TEXT SHOWN section start

The Bank of England (BoE) has lowered its interest rates by 0.25%, bringing the benchmark rate from 5.25% to 5.0%. This is the first rate cut since the start of COVID-19 in March 2020 and the decision was reached through a close vote in a 5-4 margin.
During the press release, BOE’s Governor, Andrew Bailey emphasized the importance of maintaining a low and stable inflation and cautioned against rapid or excessive rate cuts.Â
“While we’ve managed to cut interest rates today, We need to make sure make sure inflation stays low, and be careful not to cut interest rates too quickly or by too much,”
Andrew Bailey Stated
This report comes after the US Federal Reserve decided not to change its interest rates which were pegged at 5.25%. But Jerome Powell, the Chairman of the Federal Reserve hinted at a possible rate cut in September thereby indicating that other central banks may follow suit
In contrast to this, Japan’s Central Bank has raised its interest rates due to the weakening Japanese Yen while central banks from Canada and other countries had already slashed their own rates earlier this year
The decision made by BoE will contribute towards assisting the UK’s economic growth hence benefiting sectors such as real estate and homebuilding, as shown by the rise in the FTSE indices after the announcement.

TEXT SHOWN section end

**WORK REQUEST A**. In the article on the Bank of England rate cut, by what vote margin was the decision reached?
**WORK REQUEST B**. Please continue the article on the Bank of England rate cut, starting after its last sentence.
You won't need the material to do this.

THE DATA section start

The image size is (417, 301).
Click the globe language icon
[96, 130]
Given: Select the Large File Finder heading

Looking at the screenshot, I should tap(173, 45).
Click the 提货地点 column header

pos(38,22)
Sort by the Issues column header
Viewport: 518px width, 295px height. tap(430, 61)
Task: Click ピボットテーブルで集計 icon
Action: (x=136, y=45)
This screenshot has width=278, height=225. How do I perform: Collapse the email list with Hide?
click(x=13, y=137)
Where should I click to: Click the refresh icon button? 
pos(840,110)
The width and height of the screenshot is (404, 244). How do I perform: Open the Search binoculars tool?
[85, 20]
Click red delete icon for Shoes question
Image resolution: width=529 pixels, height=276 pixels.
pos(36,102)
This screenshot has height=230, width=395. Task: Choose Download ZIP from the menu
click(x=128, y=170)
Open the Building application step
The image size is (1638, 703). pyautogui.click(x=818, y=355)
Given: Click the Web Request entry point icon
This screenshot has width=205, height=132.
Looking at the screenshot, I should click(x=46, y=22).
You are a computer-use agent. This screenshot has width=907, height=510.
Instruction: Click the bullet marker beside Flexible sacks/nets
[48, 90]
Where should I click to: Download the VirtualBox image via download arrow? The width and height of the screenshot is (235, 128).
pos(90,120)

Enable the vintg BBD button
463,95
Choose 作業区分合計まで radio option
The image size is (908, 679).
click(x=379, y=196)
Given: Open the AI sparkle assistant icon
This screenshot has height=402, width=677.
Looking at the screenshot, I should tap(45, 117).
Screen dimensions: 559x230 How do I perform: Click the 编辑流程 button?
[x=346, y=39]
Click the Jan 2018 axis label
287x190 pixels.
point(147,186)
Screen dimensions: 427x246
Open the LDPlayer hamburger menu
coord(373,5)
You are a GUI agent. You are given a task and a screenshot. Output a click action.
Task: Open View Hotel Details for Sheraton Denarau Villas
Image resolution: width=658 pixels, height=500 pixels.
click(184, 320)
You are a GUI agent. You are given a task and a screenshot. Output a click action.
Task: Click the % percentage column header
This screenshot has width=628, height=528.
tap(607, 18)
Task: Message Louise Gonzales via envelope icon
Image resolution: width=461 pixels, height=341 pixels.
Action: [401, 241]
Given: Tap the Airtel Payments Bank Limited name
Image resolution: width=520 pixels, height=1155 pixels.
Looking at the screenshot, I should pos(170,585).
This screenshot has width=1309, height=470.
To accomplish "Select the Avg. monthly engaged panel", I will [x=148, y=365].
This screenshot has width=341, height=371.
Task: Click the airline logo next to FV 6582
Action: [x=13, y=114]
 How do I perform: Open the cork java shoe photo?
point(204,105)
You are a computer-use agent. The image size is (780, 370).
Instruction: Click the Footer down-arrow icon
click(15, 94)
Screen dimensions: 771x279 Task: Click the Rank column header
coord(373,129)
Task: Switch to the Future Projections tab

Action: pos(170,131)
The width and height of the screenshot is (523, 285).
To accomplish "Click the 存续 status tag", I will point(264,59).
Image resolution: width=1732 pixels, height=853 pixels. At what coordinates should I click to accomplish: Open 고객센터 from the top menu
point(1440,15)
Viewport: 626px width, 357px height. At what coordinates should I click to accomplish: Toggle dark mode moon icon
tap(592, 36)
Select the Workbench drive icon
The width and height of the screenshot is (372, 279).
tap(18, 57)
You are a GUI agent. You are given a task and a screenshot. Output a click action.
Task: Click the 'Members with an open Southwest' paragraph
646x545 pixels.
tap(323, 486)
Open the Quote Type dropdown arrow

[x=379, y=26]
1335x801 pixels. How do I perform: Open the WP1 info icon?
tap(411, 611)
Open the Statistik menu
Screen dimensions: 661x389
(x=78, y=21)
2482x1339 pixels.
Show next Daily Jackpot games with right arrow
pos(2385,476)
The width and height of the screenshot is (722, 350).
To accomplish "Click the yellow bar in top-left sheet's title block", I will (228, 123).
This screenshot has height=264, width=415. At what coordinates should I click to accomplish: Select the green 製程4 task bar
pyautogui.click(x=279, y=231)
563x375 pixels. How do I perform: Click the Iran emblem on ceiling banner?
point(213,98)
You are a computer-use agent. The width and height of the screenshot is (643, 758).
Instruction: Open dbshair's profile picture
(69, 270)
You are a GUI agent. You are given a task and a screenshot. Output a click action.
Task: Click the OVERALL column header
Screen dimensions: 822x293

THE DATA section end

**EXPECTED OUTPUT A**. By a 5-4 margin.

**EXPECTED OUTPUT B**.
Following the report the British Pound dropped against the US dollar hitting its lowest level since early July and bond yields fell alongside it as well with the 10-year gilt yield reaching its lowest point since March
Both crypto and traditional investors are now looking forward to seeing if BoE will make more cuts as reports like this can affect their portfolios. While, there are no immediate cuts promised it is likely that before the end of this year, there might be one more cut with a 55% probability in September’s next meeting.